La fiscalía de Avellaneda dispuso la excarcelación de los simpatizantes chilenos que habían sido detenidos tras los graves disturbios en el estadio Libertadores de América durante el partido por la Copa Sudamericana 2025.
La violenta noche en Avellaneda sumó un nuevo capítulo con la liberación de los 104 hinchas de la Universidad de Chile que habían sido arrestados luego de los incidentes frente a Independiente. La decisión fue tomada por la UFIJ N°4 poco antes de la medianoche del jueves, lo que permitió que los simpatizantes recuperaran la libertad tras haber sido trasladados a distintas comisarías.

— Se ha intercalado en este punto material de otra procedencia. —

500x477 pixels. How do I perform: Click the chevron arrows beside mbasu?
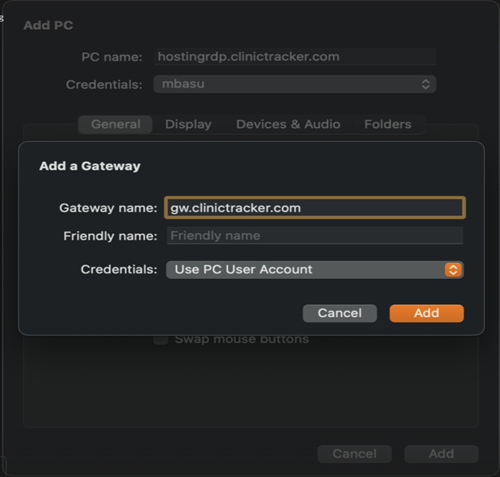(425, 84)
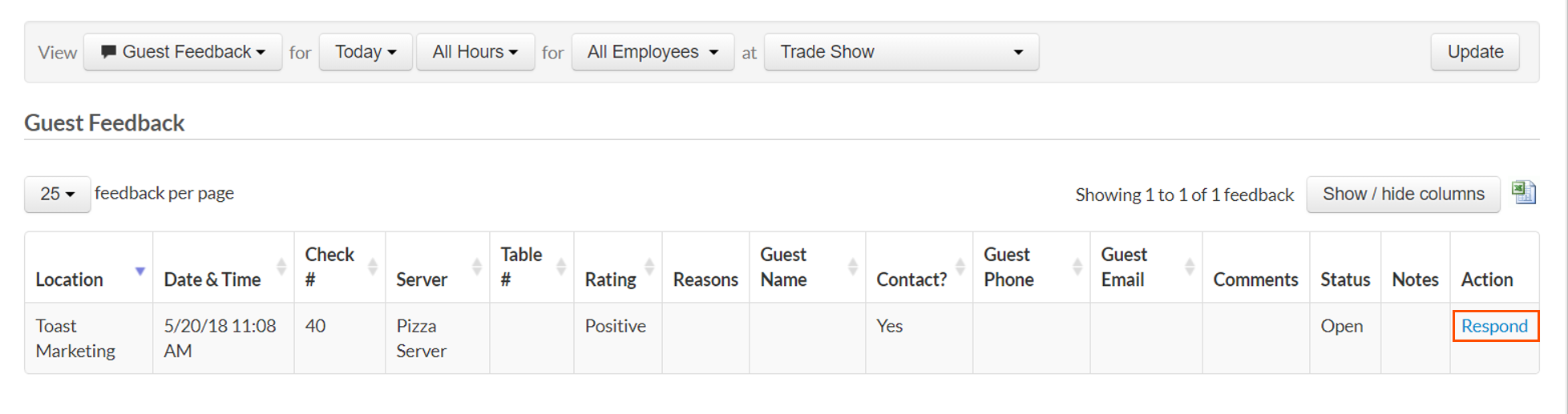
Task: Sort by Guest Name column
Action: point(852,267)
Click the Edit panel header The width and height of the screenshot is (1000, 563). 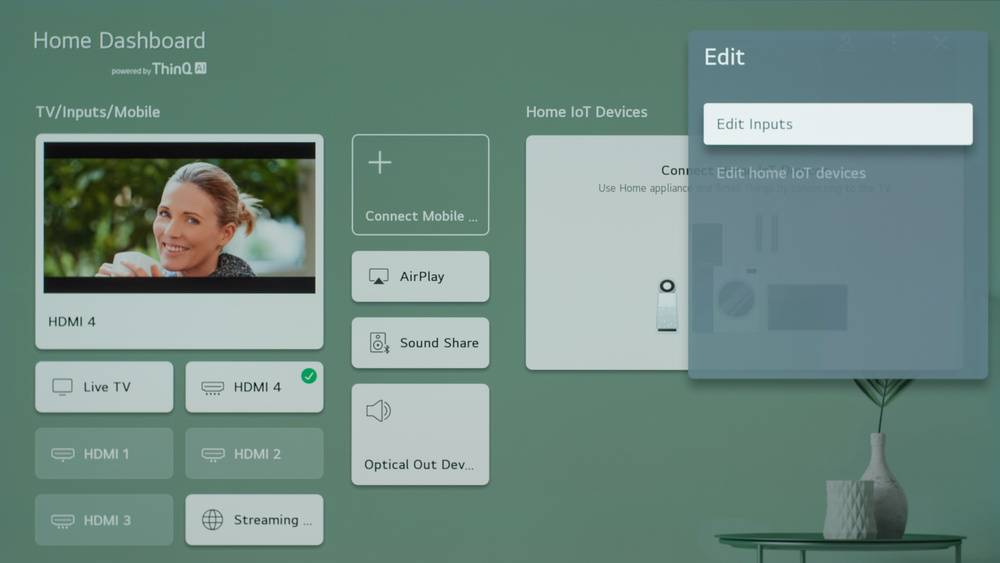point(724,57)
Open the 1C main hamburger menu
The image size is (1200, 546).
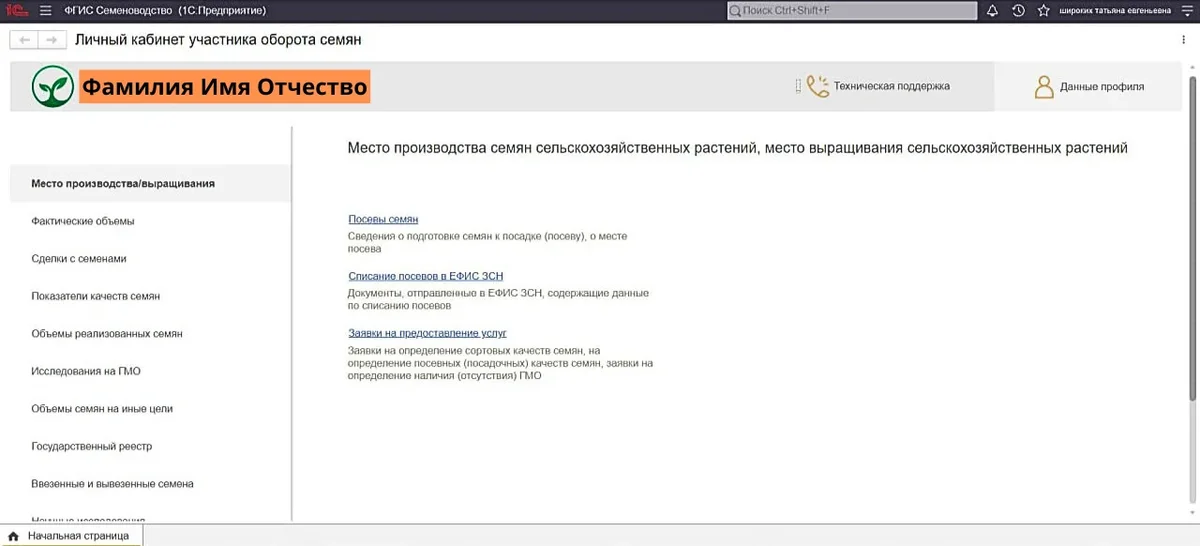tap(45, 11)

En un primer momento se había comunicado que los detenidos serían presentados a audiencia recién este viernes por la mañana, pero sorpresivamente la Comisaría 4ª de Avellaneda–Sarandí comenzó las excarcelaciones pasada la medianoche. Allí se encontraban alojados 35 de los hinchas trasandinos, mientras que el resto había sido distribuido en otras dependencias.
En total fueron liberados hombres y mujeres de entre 18 y 56 años, incluidos dos hospitalizados por lesiones que, pese a su gravedad inicial, no comprometían su vida. La causa en la que estaban implicados había sido caratulada como “Resistencia a la autoridad, lesiones leves, lesiones graves y daño”.
La intervención de Azul Azul S.A., concesionaria que administra la Universidad de Chile, resultó determinante. José Ramón Correa, abogado y directivo de la institución, declaró a la prensa chilena: “Acá no hay finales felices, solo menos tristes. Nuestro compromiso es cuidar al club y a su gente, y por eso nos quedaremos hasta que todos puedan regresar a Chile”.
Reacción de Gabriel Boric
El presidente de Chile, Gabriel Boric, también se pronunció en redes sociales sobre la liberación:
“Me informa el ministro Álvaro Elizalde que la fiscalía acaba de decretar la libertad de 104 detenidos de la Universidad de Chile que permanecían en comisarías en Argentina. Seguiremos trabajando por erradicar la violencia en los estadios y, a la vez, defendiendo los derechos de nuestros compatriotas”, escribió a la 1:43 de la madrugada del viernes 22.
Los disturbios de la noche del miércoles en Avellaneda dejaron un fuerte impacto tanto en Argentina como en Chile, abriendo un nuevo capítulo en la discusión sobre la violencia en el fútbol sudamericano y el rol de las instituciones deportivas frente a los desbordes de sus hinchadas.